Reducing uncertainties in predictions of future air pollution, heat extremes, and associated health risks in Asia with dynamical downscaling and machine learning

Asian countries, particularly China and India, are facing the dual challenge of air pollution and heat extremes, due to intense ongoing economic development. Both hazards pose great threats to human health and ecosystem. Therefore, prediction of future air pollution and heat extremes has been a major concern of both science and regulatory communities. Predicting future air pollution and heat extremes for a certain region is particularly challenging, due to coarse resolution of climate models, uncertain emission estimates, missing or poorly parameterized physical and chemical processes, etc. Here we aim to combine the advantages of dynamical downscaling and machine learning to reduce uncertainties in predictions of future air pollution, heat extremes and associated health risks.

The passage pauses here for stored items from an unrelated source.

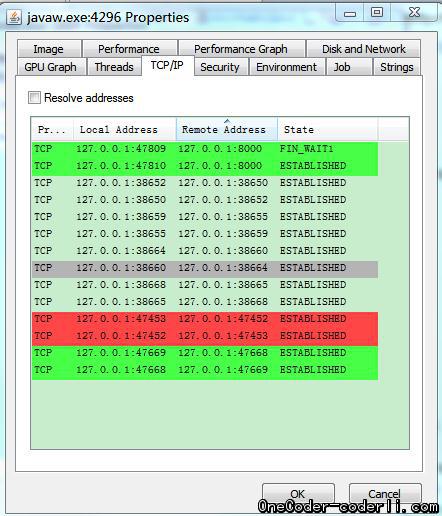This screenshot has width=442, height=516.
Task: Open the Strings tab
Action: [397, 67]
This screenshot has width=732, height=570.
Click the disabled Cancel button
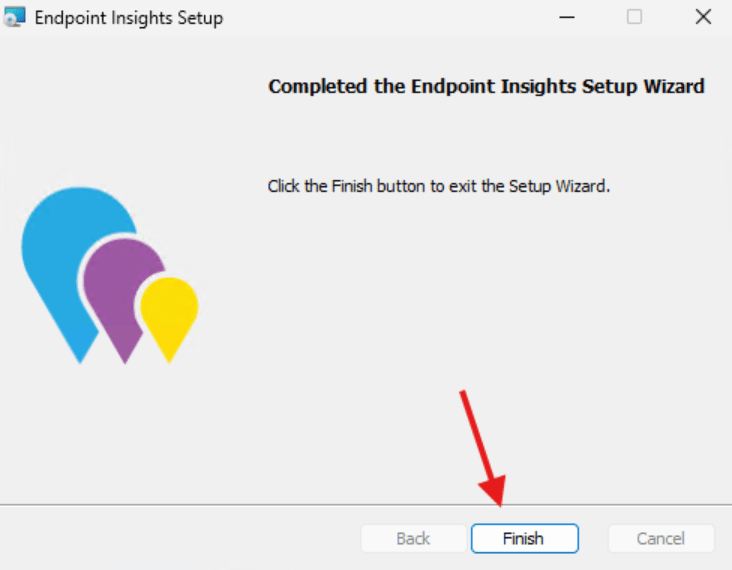click(661, 539)
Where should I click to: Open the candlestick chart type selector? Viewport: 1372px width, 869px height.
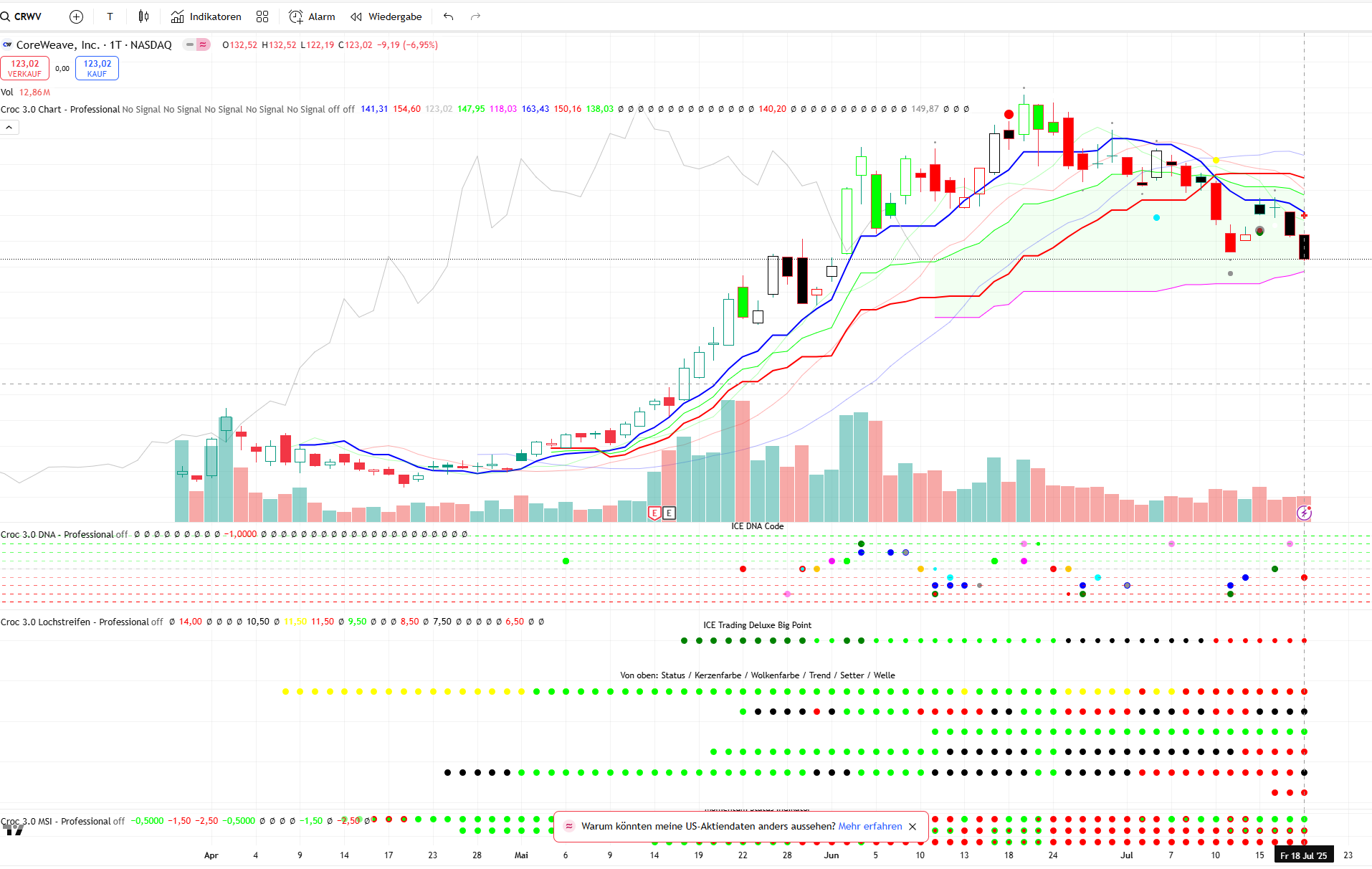[x=143, y=16]
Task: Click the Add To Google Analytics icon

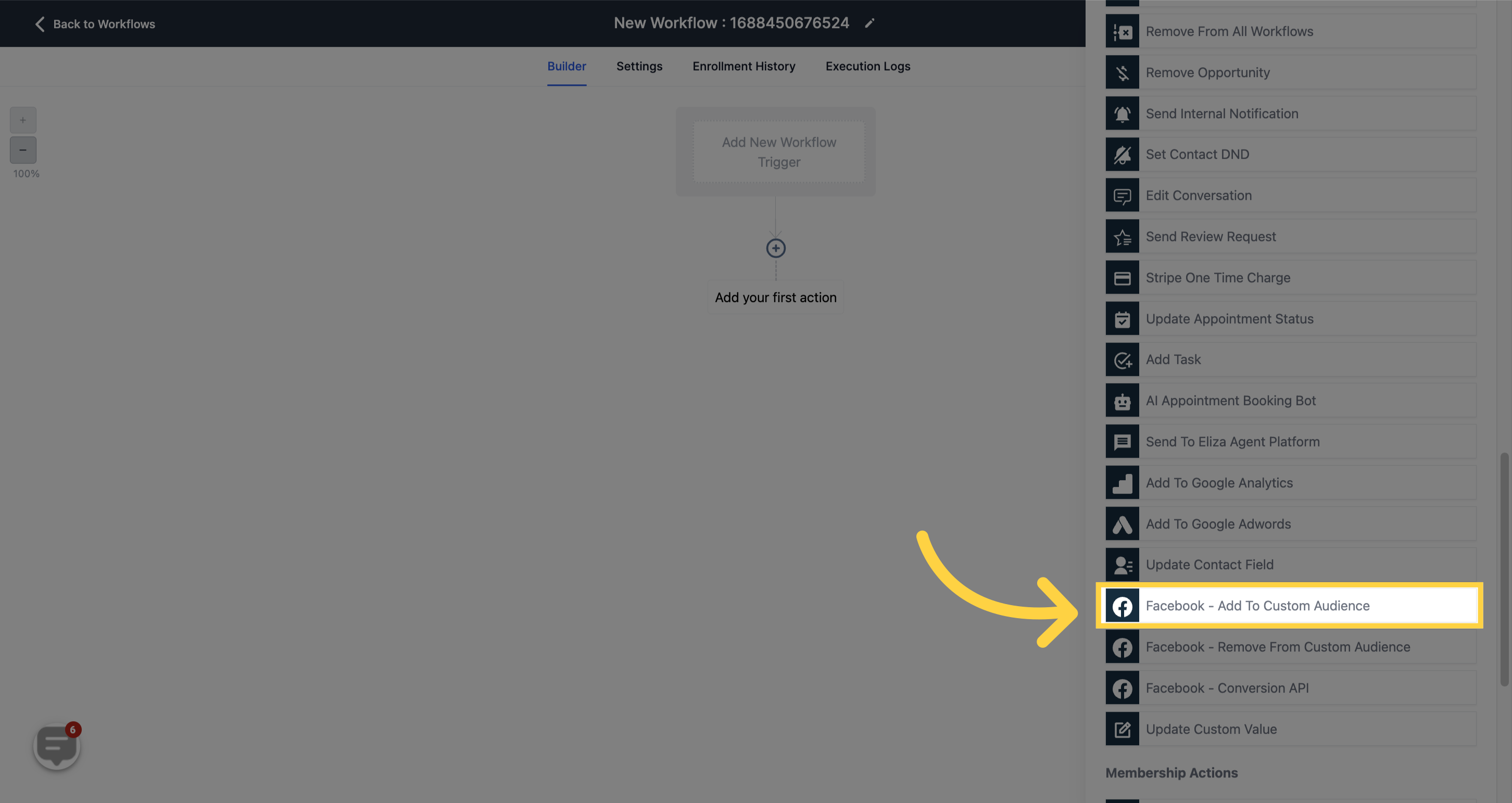Action: tap(1122, 482)
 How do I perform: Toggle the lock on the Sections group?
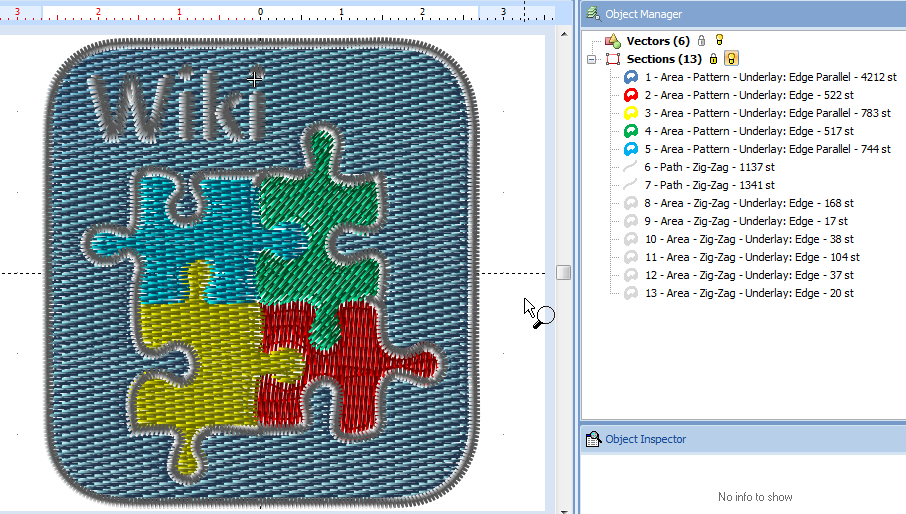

Compared to North America and Europe, predictions of future air pollution and heat extremes in Asia are commonly more uncertain due to rapidly changing emissions in Asia and assumptions in climate-chemistry models that developed mainly in the US and Europe. In this project, we propose to combine our expertise in numerical modeling of regional climate and chemistry and machine learning, and to use historical observations
of atmospheric composition and meteorological variables to improve predictions of future air pollution and heat extremes in Asia. We will apply a sophisticated coupled meteorology-chemistry model to obtain a refined prediction of PM2.5 concentrations, O3 concentrations and occurrence of heat extremes for both present (2011-2020) and future (2091-2100) decades at higher resolution. With the ability to learn without being explicitly programed, a bias-correction model based on machine learning algorithms will then be developed to learn the systematic bias of the predictions using dynamical downscaling, and the developed bias-correction model will be further used to obtain bias-corrected future predictions. We will also assess present and future health risks of exposure to air pollution and heat extremes using improved predictions. This project will be a good demonstration of the use of complementary advantages of numerical modeling and machine learning. The results will be potentially useful for air quality or weather/climate forecasting in Asia, and are likely to benefit public health or ecology communities as well.